Why are so many children left behind in the current American system of education? The whole problem, according to Robinson, is simple: American education "contradicts 3 principles under which human life flourishes." These principles are: 1) Human beings are naturally different and diverse, 2) Human beings are naturally curious creatures, and 3) Human life is inherently creative. By contradicting these principles, we are losing students because the American system of education ignores the very things that allow humans to thrive and survive.
There's no denying that these fundamental principles of humanity are ignored in an education culture where standardization and conformity are elevated above principles of diversity, curiosity, and creativity. But what can we do, as school leaders, to create a "climate of possibility and creativity?" Perhaps we can begin to establish that climate by doing three things:
1. We can treat students as different and diverse, not as standardized unfinished products to which we "add value" through subjecting them to the same curriculum and the same tests. Education under No Child Left Behind, Race to the Top, and the Common Core is all about conformity and standardization, not diversity. Each of the initiatives is about narrowing the curriculum so that we can test kids the same way, compare their scores, and boast or censure what we have done educationally. Instead of moving more and more toward standardization, we need to be moving to personalization. Under a personalized education system we capitalize on students' natural talents and abilities, not stifle them with standard curriculum and standardized testing. As 21st century school leaders we need to focus not on data entirely, but more on individual students. Drop out rates, proficiency rates, growth rates are not the center of what we should be doing as educators. Kids are.
2. We can recognize that human beings are naturally curious creatures, and create systems of education that value curiosity above all else. As Robinson points out, “Curiosity is the engine of achievement.” Yet in our efforts to treat our education system mechanistically, we stamp our curiosity with standardized curriculum and standardized testing. We treat “teaching” as a delivery system, when it should be treated as the "art of mentally stimulating, provoking, and engaging children in learning." Robinson points out that the dominate culture in American education does not focus on teaching and learning, it focuses on testing. We have turned our schools into places where the culture is about compliance, not curiosity. As 21st century school leaders we need to make human curiosity central to our school cultures, not compliance.

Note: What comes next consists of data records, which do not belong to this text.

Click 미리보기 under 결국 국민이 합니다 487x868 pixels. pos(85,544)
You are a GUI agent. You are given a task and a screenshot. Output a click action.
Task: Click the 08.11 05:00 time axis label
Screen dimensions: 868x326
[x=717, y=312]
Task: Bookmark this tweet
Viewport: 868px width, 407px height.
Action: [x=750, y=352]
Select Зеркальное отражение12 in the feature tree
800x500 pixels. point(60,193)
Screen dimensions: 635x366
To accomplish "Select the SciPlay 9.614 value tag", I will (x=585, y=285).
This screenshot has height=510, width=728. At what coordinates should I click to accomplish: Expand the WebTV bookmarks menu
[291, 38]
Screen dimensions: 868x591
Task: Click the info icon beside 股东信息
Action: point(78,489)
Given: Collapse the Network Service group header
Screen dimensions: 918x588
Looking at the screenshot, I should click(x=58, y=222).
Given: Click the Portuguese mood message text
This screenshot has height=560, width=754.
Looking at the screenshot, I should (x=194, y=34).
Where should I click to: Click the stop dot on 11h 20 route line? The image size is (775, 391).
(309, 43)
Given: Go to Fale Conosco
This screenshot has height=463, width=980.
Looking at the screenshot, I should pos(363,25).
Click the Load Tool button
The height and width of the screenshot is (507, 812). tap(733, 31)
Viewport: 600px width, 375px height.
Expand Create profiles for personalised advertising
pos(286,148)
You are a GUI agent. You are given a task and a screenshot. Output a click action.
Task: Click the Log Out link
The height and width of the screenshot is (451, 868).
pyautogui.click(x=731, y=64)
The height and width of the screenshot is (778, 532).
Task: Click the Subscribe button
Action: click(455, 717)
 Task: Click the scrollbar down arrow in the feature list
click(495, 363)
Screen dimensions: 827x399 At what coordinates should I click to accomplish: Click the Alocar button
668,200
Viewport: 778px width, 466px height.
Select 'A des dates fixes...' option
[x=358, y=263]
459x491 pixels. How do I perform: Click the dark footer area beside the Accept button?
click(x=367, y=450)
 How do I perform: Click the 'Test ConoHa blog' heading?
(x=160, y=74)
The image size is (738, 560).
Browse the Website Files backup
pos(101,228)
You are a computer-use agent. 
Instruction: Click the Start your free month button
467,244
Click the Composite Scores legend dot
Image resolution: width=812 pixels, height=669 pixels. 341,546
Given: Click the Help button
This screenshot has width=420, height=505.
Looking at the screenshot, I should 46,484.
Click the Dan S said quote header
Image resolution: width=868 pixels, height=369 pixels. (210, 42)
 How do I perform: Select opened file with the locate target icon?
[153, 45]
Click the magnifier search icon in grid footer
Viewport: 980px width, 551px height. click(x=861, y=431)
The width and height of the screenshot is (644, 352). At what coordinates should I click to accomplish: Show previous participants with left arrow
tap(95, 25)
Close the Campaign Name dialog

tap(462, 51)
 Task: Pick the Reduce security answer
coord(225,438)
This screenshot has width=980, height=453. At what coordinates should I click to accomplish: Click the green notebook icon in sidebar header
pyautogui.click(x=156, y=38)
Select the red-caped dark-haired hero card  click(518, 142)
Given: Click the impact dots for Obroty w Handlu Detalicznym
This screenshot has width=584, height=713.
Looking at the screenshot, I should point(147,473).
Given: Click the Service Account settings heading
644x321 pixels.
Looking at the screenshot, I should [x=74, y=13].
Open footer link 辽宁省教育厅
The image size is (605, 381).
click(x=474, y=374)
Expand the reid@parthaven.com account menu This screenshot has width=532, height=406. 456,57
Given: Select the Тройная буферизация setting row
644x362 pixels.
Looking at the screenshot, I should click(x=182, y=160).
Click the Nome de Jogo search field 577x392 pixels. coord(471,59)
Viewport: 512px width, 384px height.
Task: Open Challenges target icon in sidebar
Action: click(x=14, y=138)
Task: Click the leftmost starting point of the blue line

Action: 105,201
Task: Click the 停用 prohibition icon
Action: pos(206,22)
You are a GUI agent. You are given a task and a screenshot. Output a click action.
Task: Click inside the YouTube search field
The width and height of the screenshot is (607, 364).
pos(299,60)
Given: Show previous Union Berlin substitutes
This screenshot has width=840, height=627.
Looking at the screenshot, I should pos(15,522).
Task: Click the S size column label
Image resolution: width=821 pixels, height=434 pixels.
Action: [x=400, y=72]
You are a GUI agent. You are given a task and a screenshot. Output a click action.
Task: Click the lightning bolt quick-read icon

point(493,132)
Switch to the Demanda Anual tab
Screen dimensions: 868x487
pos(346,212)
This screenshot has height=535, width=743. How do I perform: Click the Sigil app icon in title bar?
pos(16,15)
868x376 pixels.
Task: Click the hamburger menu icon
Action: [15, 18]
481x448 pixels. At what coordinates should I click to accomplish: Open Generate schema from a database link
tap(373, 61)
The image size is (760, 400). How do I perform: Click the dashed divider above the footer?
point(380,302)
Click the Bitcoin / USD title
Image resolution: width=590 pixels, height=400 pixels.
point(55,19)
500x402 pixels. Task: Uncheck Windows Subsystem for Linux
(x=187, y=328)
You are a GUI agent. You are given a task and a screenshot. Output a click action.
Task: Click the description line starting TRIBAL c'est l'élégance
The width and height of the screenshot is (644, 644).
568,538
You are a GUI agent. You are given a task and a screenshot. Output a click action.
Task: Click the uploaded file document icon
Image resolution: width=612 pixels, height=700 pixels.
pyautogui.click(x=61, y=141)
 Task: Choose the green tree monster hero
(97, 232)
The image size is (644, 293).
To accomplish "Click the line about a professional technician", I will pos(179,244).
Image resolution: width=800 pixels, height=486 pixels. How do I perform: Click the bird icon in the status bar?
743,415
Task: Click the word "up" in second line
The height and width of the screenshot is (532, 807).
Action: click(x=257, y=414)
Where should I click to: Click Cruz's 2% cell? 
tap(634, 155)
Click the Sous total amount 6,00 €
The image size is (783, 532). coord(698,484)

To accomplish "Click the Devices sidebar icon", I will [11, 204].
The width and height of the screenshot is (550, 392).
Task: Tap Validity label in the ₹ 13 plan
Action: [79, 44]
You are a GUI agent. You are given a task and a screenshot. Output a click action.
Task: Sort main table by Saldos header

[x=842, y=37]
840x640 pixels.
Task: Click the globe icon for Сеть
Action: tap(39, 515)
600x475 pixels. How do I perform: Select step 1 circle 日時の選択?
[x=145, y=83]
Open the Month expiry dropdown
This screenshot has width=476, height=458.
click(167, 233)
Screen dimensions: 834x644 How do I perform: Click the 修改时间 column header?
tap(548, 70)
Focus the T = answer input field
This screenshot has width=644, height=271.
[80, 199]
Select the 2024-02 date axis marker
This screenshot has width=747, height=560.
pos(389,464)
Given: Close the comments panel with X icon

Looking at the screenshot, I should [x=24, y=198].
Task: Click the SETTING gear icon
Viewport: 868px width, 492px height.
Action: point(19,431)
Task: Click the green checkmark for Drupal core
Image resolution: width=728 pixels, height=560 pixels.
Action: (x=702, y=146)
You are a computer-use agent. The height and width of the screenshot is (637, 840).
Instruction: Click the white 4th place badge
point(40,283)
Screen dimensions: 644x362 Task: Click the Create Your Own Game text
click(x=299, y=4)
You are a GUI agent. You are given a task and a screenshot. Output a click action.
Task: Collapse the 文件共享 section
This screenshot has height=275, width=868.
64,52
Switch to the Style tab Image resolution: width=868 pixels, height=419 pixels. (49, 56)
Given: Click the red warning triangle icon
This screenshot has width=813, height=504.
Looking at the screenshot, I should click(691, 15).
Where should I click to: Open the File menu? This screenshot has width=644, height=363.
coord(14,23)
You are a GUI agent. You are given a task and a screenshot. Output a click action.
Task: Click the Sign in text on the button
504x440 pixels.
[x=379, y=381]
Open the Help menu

3. We can recognize in our schools that human beings are inherently creative and turn them into places where creativity is valued. We spend our whole lives creating; it is a part of who we are as humans. Our role as educators should be to awaken this creativity and power it up, instead, we are too busy standardizing everything and stifling creativity. Our students should be engaged creatively, not engaged in test prep and testing at the expense of all else. As 21st century school leaders we need to create a school culture that values creativity above standardization and conformity.
Sir Ken Robinson's TED Talk: How to Escape Education's Death Valley is available in SL 2.0's video's section.
As long as policymakers at the national level, state level, and the district level continue to see education as this mechanistic, industrial process that is “done to kids” we're going to continue to have an education system that fails a large number of students. Changing our tests and our standards every few years is not going to create a climate of possibility and creativity in our schools. It only perpetuates the mechanistic system of education that has failed many of our kids for over a hundred years.